Another biologically based treatment that continues to be used, although infrequently, is electroconvulsive therapy (ECT) (formerly known by its unscientific name as electroshock therapy). It involves using an electrical current to induce seizures to help alleviate the effects of severe depression. The exact mechanism is unknown, although it does help alleviate symptoms for people with severe depression who have not responded to traditional drug therapy (Pagnin, de Queiroz, Pini, & Cassano, 2004). About 85% of people treated with ECT improve (Reti, n.d.). However, the memory loss associated with repeated administrations has led to it being implemented as a last resort (Donahue, 2000; Prudic, Peyser, & Sackeim, 2000). A more recent alternative is transcranial magnetic stimulation (TMS), a procedure approved by the FDA in 2008 that uses magnetic fields to stimulate nerve cells in the brain to improve depression symptoms; it is used when other treatments have not worked (Mayo Clinic, 2012).

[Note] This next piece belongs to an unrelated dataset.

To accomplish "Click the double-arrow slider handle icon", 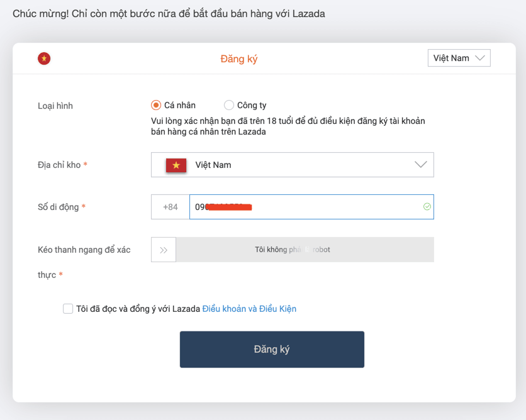I will [x=164, y=250].
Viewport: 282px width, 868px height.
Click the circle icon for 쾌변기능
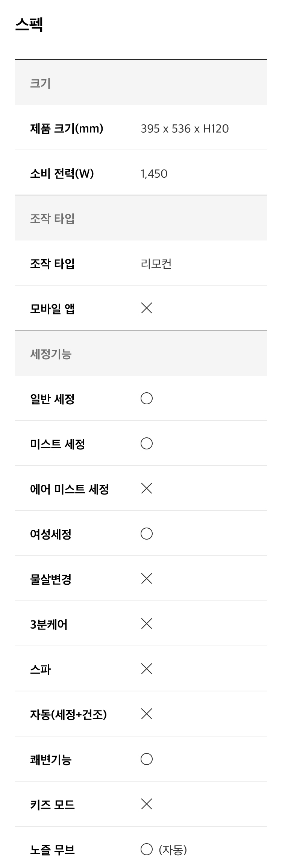coord(146,759)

Dig Deeper: Evidence-based Practice
A buzzword in therapy today is evidence-based practice. However, it’s not a novel concept but one that has been used in medicine for at least two decades. Evidence-based practice is used to reduce errors in treatment selection by making clinical decisions based on research (Sackett & Rosenberg, 1995). In any case, evidence-based treatment is on the rise in the field of psychology. So what is it, and why does it matter? In an effort to determine which treatment methodologies are evidenced-based, professional organizations such as the American Psychological Association (APA) have recommended that specific psychological treatments be used to treat certain psychological disorders (Chambless & Ollendick, 2001). According to the APA (2005), “Evidence-based practice in psychology (EBPP) is the integration of the best available research with clinical expertise in the context of patient characteristics, culture, and preferences” (p. 1).
The foundational idea behind evidence based treatment is that best practices are determined by research evidence that has been compiled by comparing various forms of treatment (Charman & Barkham, 2005). These treatments are then operationalized and placed in treatment manuals—trained therapists follow these manuals. The benefits are that evidence-based treatment can reduce variability between therapists to ensure that a specific approach is delivered with integrity (Charman & Barkham, 2005). Therefore, clients have a higher chance of receiving therapeutic interventions that are effective at treating their specific disorder. While EBPP is based on randomized control trials, critics of EBPP reject it stating that the results of trials cannot be applied to individuals and instead determinations regarding treatment should be based on a therapist’s judgment (Mullen & Streiner, 2004).